Starting at the line that contains "Instruction: Toggle the", write out every line through the end of the records exactly as it stands, and leave out all pictures.

■ ■ ■ ■ ■ ■ ■

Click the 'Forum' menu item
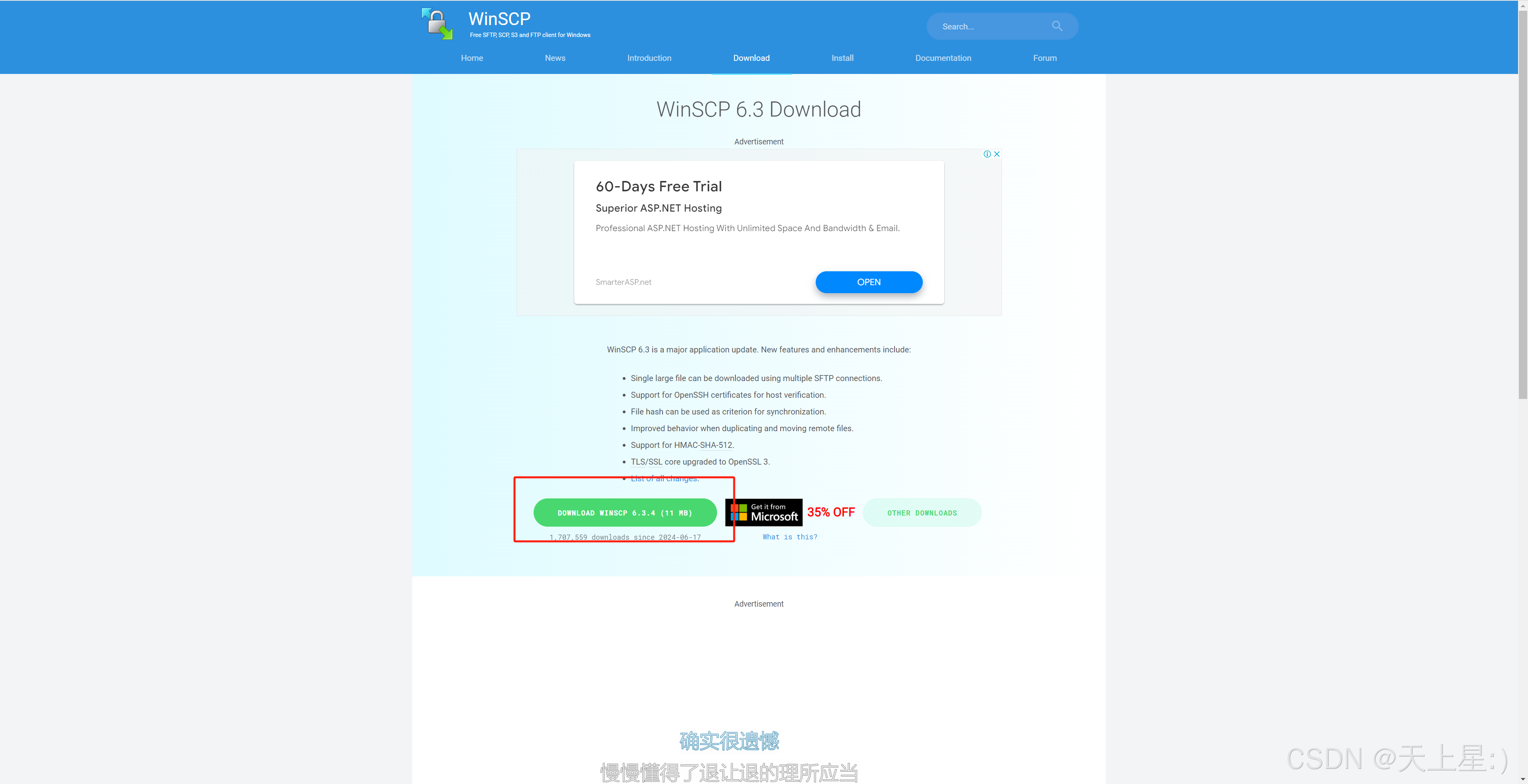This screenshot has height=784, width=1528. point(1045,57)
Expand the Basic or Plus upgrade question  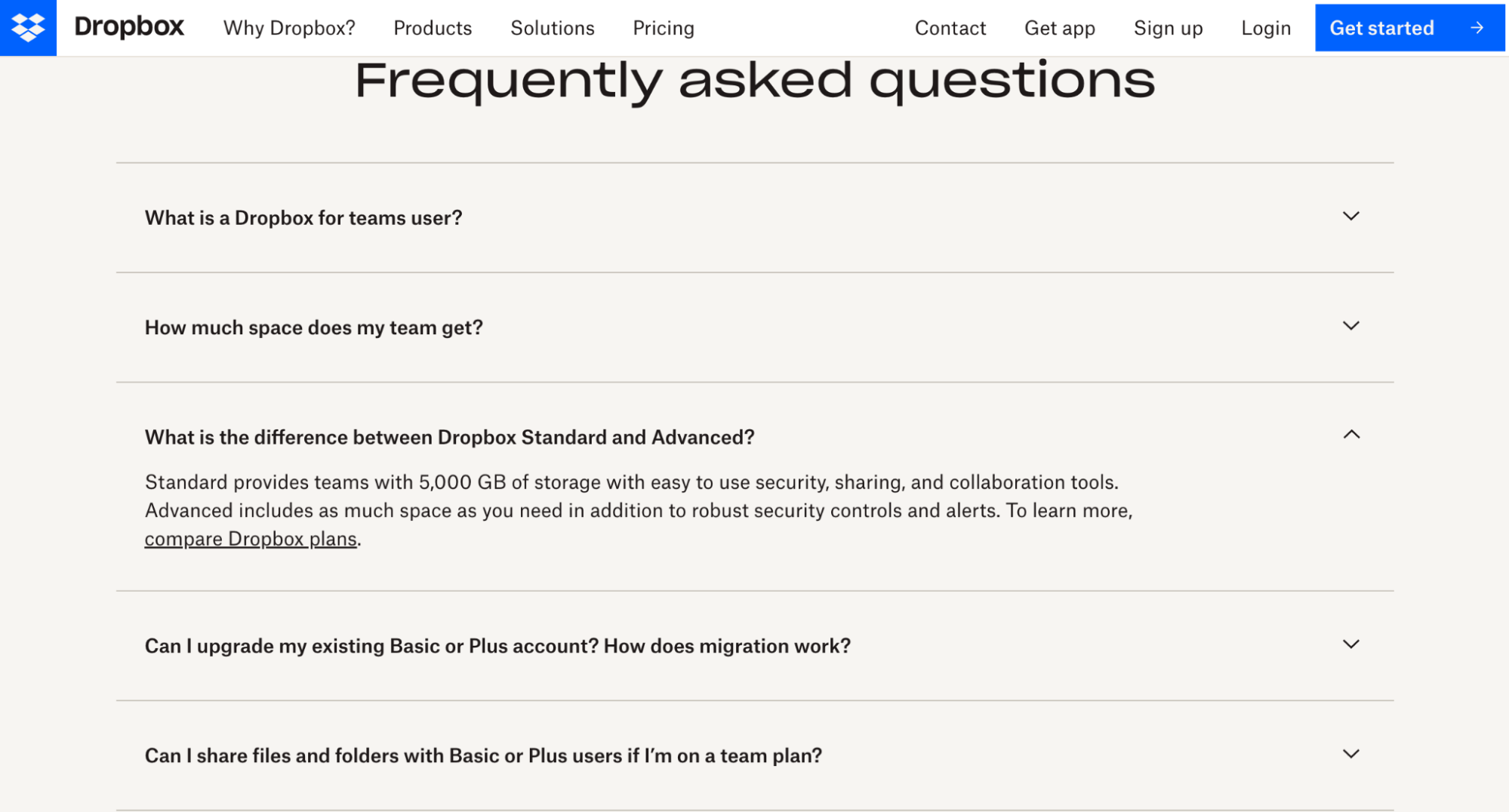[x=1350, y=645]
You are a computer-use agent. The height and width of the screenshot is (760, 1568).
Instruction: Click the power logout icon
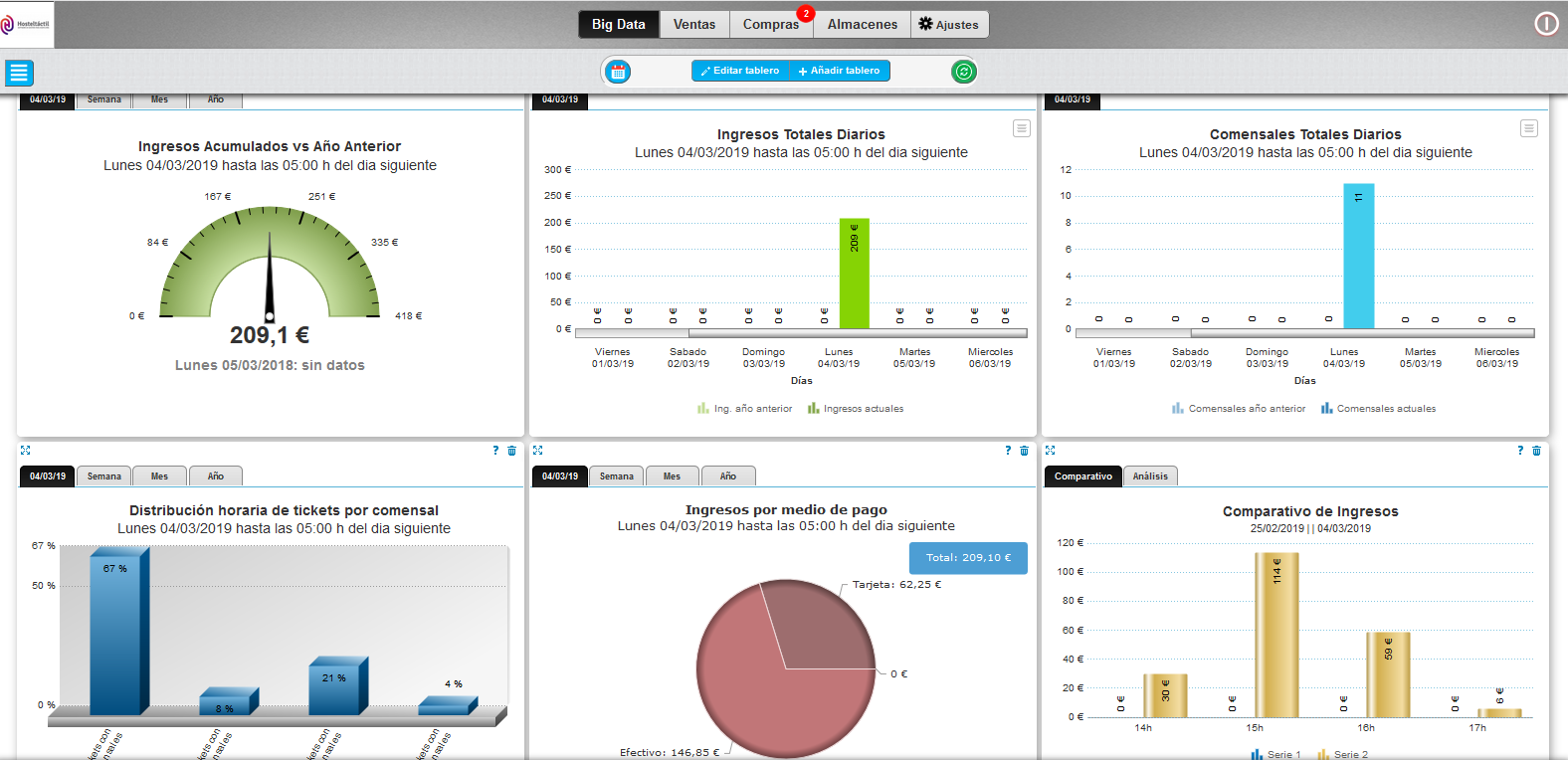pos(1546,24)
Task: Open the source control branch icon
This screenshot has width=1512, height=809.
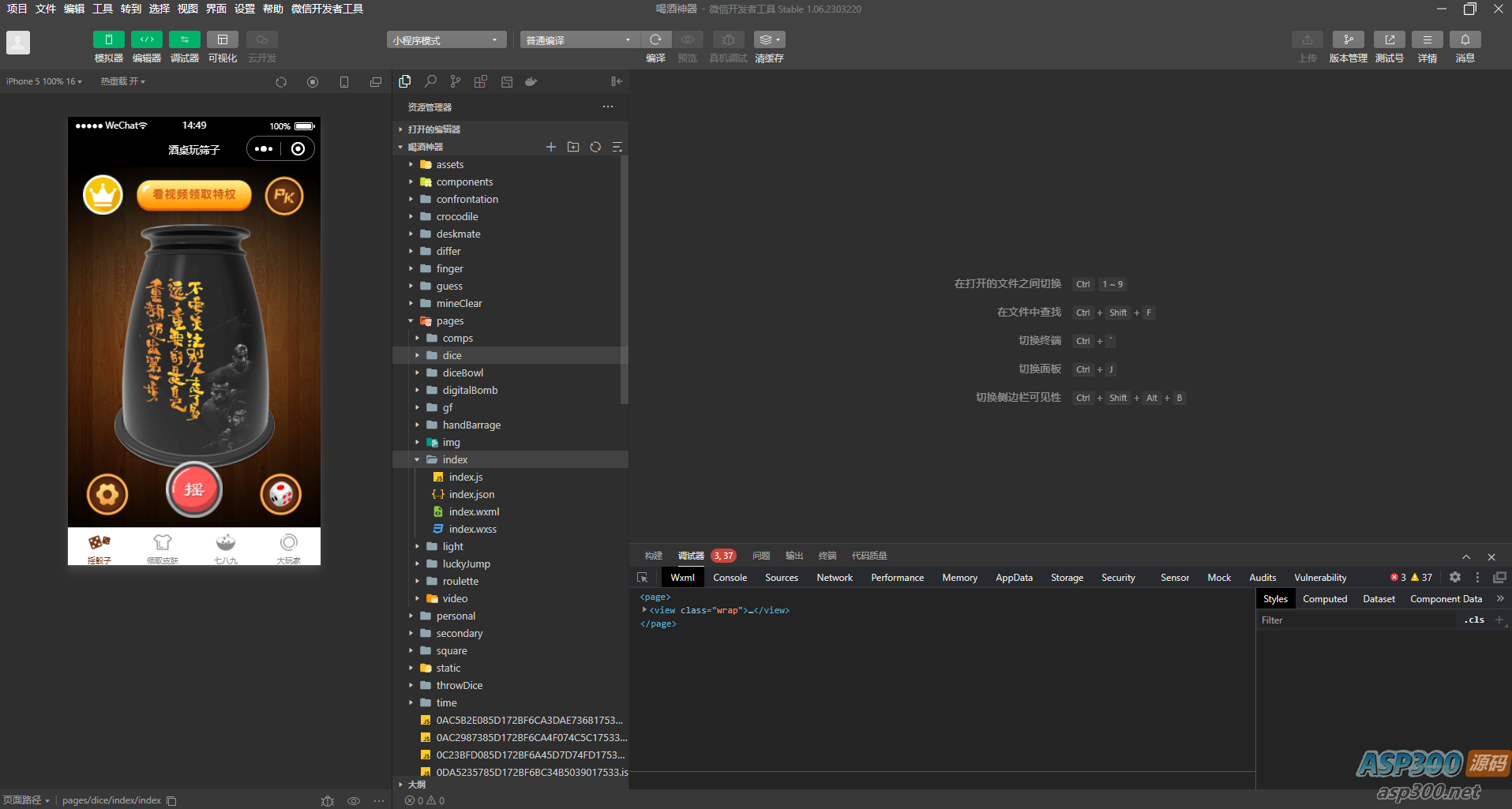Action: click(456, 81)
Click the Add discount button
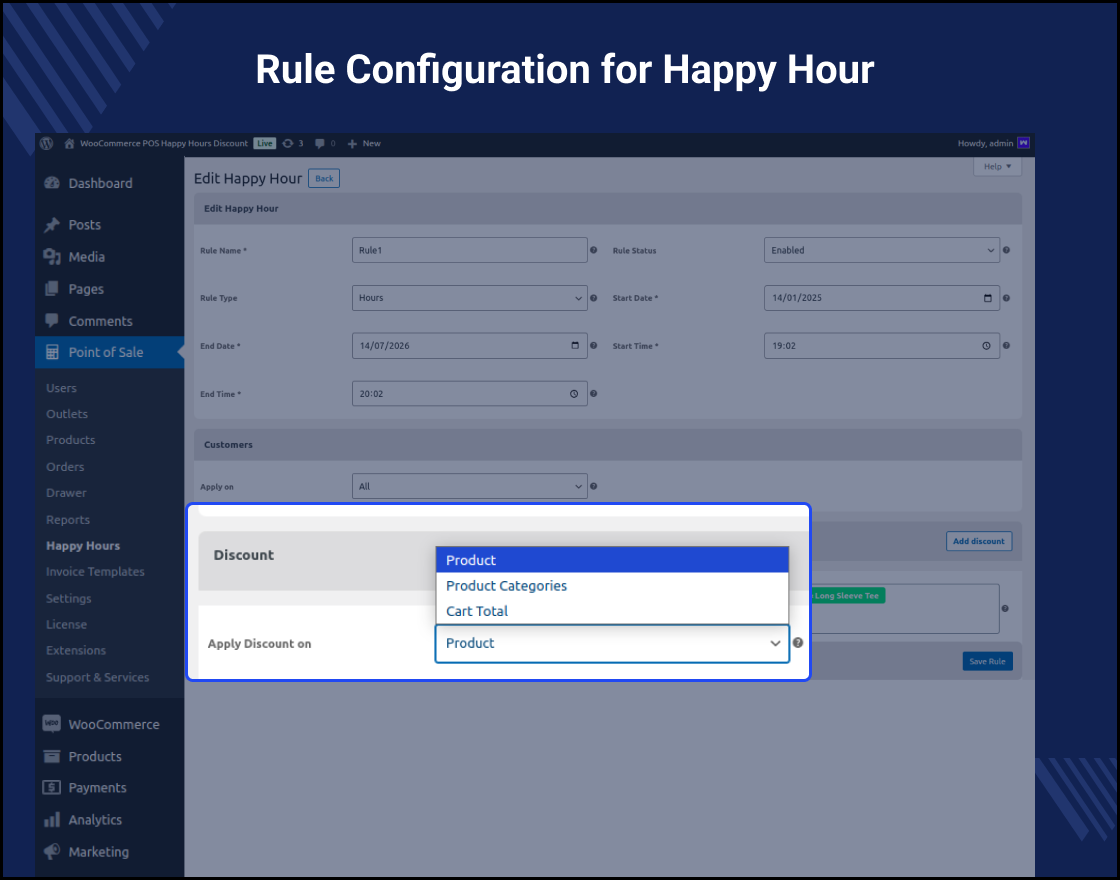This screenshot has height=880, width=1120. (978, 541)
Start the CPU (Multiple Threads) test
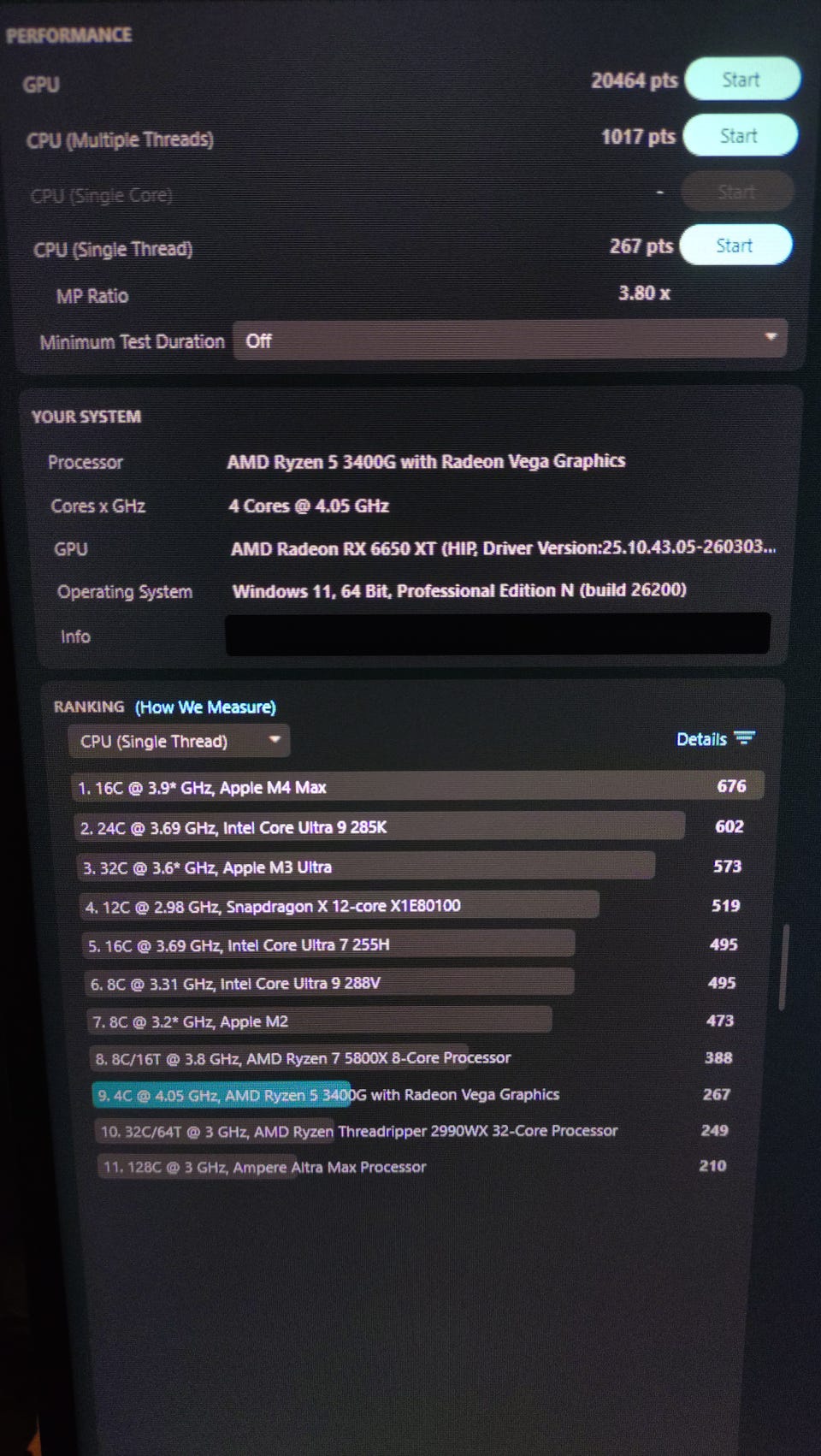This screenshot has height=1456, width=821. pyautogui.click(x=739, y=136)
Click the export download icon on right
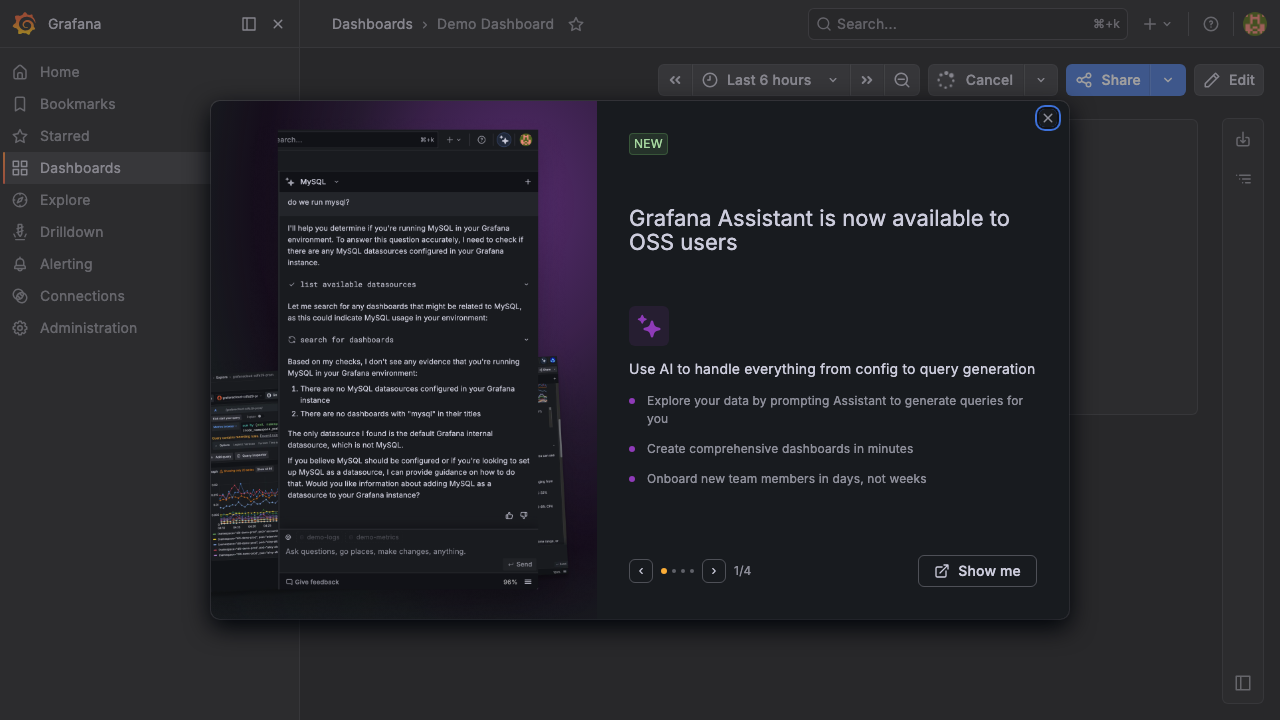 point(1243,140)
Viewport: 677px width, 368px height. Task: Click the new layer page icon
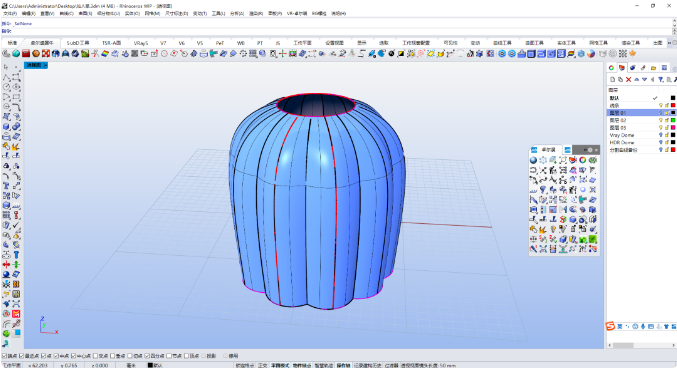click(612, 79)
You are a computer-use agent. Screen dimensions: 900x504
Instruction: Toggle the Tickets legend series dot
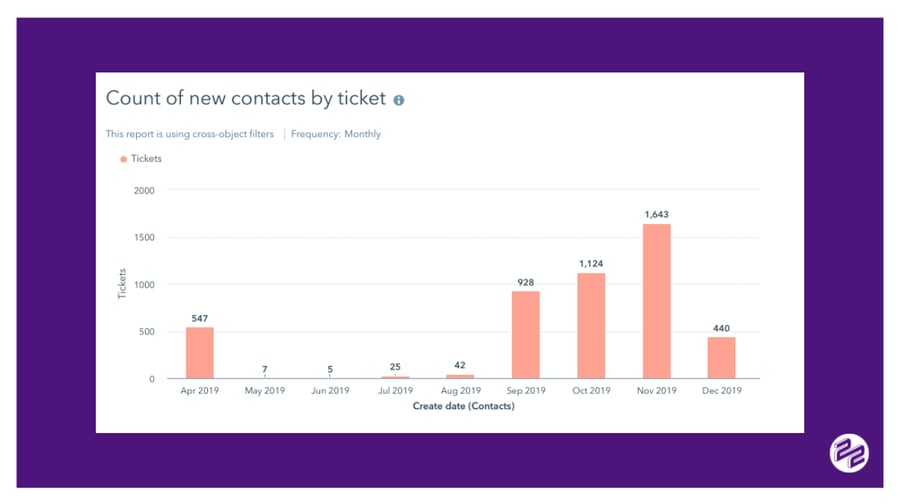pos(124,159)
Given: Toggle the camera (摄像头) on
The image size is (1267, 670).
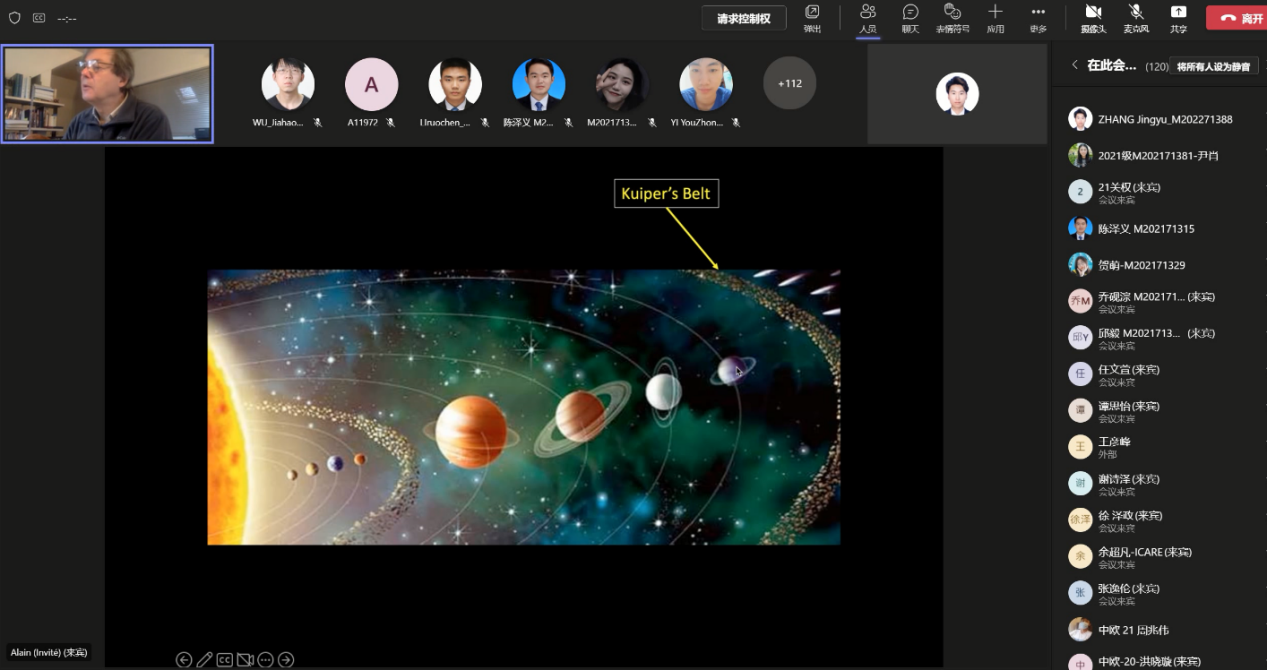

■ ■ ■ ■ ■ ■ ■

## Task result
Instruction: Toggle the Tickets legend series dot
pos(124,159)
Given: Toggle the camera (摄像头) on
The image size is (1267, 670).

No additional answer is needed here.